Imbalanced learning with a biased minimax probability machine.

Imbalanced learning is a challenged task in machine learning. In this context, the data associated with one class are far fewer than those associated with the other class. Traditional machine learning methods seeking classification accuracy over a full range of instances are not suitable to deal with this problem, since they tend to classify all the data into a majority class, usually the less important class. In this correspondence, the authors describe a new approach named the biased minimax probability machine (BMPM) to deal with the problem of imbalanced learning. This BMPM model is demonstrated to provide an elegant and systematic way for imbalanced learning. More specifically, by controlling the accuracy of the majority class under all possible choices of class-conditional densities with a given mean and covariance matrix, this model can quantitatively and systematically incorporate a bias for the minority class. By establishing an explicit connection between the classification accuracy and the bias, this approach distinguishes itself from the many current imbalanced-learning methods; these methods often impose a certain bias on the minority data by adapting intermediate factors via the trial-and-error procedure. The authors detail the theoretical foundation, prove its solvability, propose an efficient optimization algorithm, and perform a series of experiments to evaluate the novel model. The comparison with other competitive methods demonstrates the effectiveness of this new model.

Maximizing sensitivity in medical diagnosis using biased minimax probability machine.
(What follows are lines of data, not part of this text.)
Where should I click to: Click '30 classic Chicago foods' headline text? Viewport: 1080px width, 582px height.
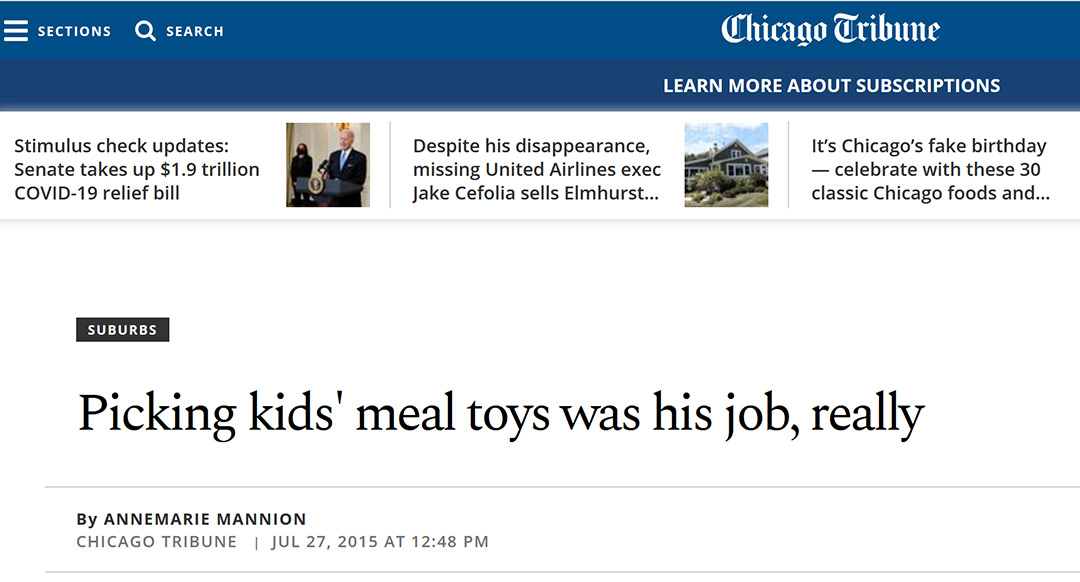tap(931, 193)
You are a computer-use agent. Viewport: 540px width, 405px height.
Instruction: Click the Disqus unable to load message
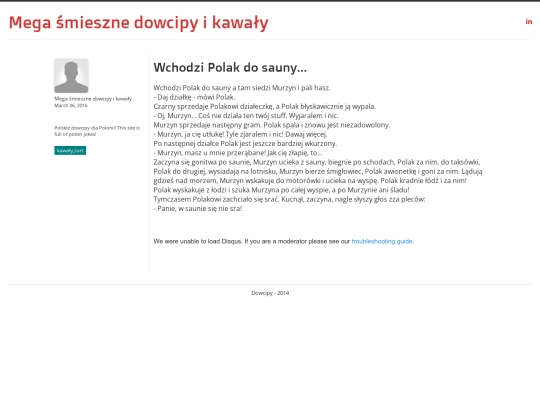[x=284, y=241]
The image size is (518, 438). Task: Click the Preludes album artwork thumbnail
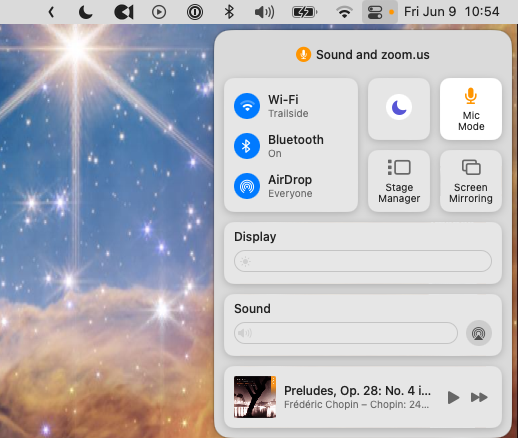coord(255,397)
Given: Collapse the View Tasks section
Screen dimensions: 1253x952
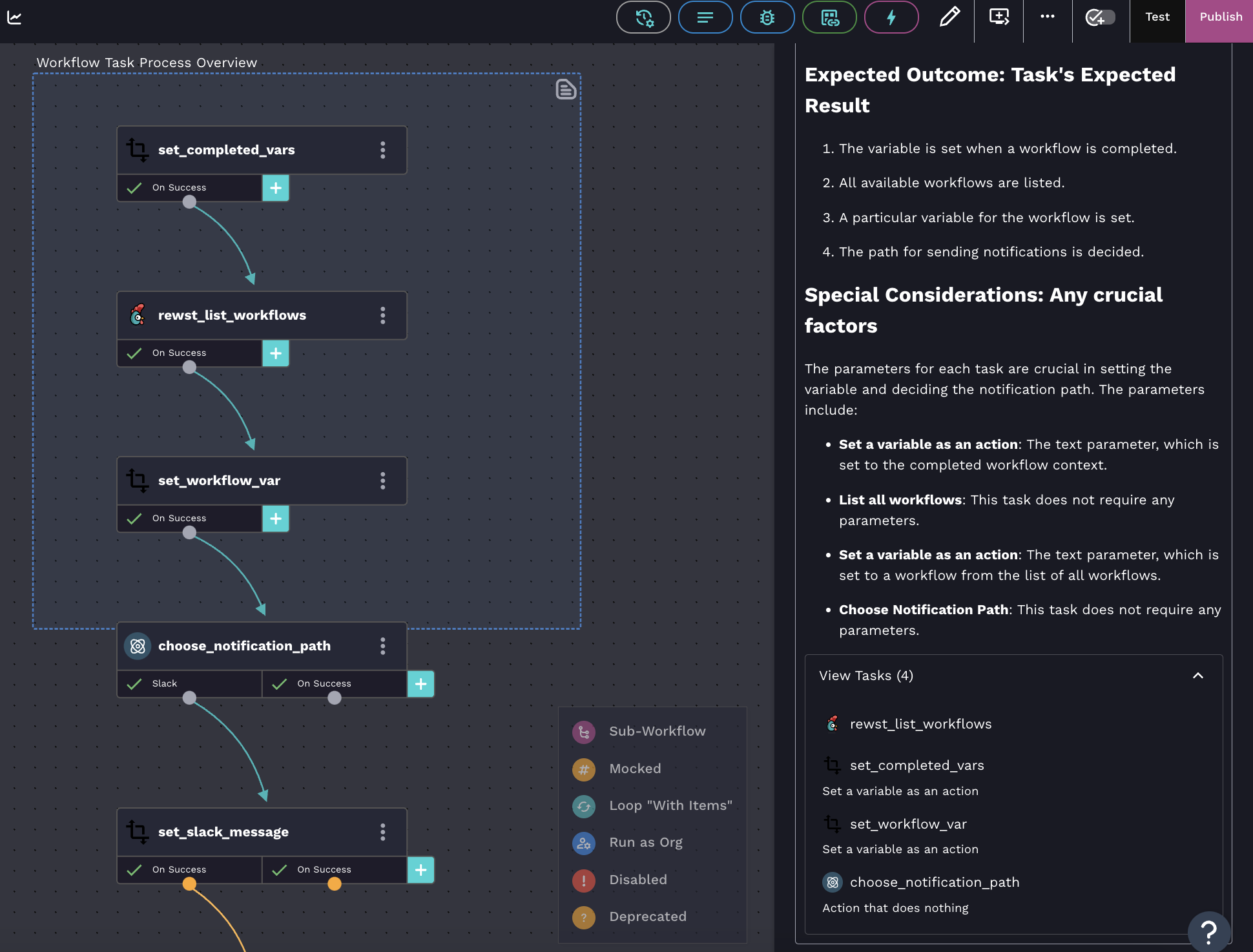Looking at the screenshot, I should (1197, 676).
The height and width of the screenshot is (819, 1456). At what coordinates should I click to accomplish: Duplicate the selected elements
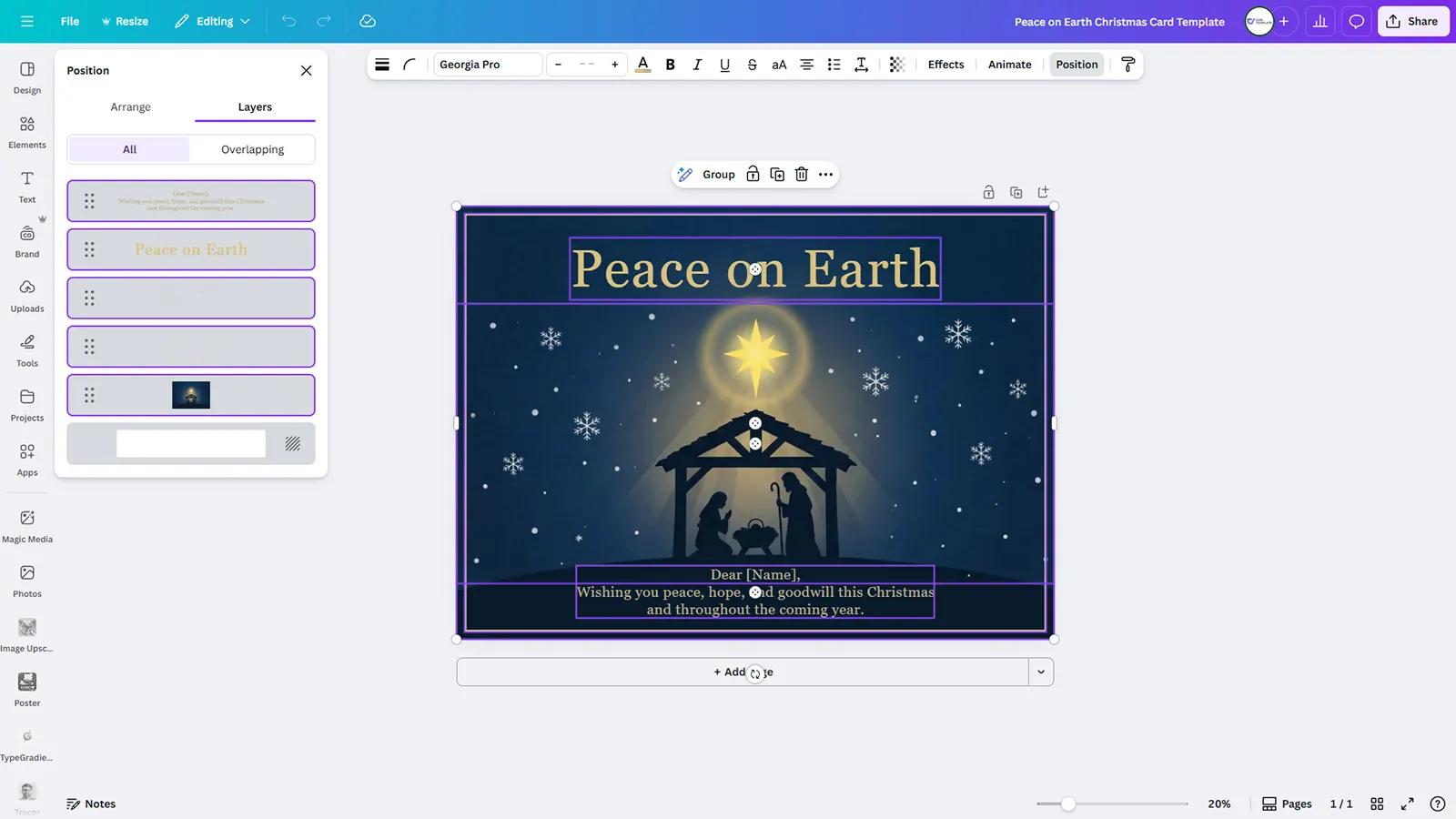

The challenging task of medical diagnosis based on machine learning techniques requires an inherent bias, i.e., the diagnosis should favor the "ill" class over the "healthy" class, since misdiagnosing a patient as a healthy person may delay the therapy and aggravate the illness. Therefore, the objective in this task is not to improve the overall accuracy of the classification, but to focus on improving the sensitivity (the accuracy of the "ill" class) while maintaining an acceptable specificity (the accuracy of the "healthy" class). Some current methods adopt roundabout ways to impose a certain bias toward the important class, i.e., they try to utilize some intermediate factors to influence the classification. However, it remains uncertain whether these methods can improve the classification performance systematically. In this paper, by engaging a novel learning tool, the biased minimax probability machine (BMPM), we deal with the issue in a more elegant way and directly achieve the objective of appropriate medical diagnosis. More specifically, the BMPM directly controls the worst case accuracies to incorporate a bias toward the "ill" class. Moreover, in a distribution-free way, the BMPM derives the decision rule in such a way as to maximize the worst case sensitivity while maintaining an acceptable worst case specificity. By directly controlling the accuracies, the BMPM provides a more rigorous way to handle medical diagnosis; by deriving a distribution-free decision rule, the BMPM distinguishes itself from a large family of classifiers, namely, the generative classifiers, where an assumption on the data distribution is necessary. We evaluate the performance of the model and compare it with three traditional classifiers: the k-nearest neighbor, the naive Bayesian, and the C4.5. The test results on two medical datasets, the breast-cancer dataset and the heart disease dataset, show that the BMPM outperforms the other three models.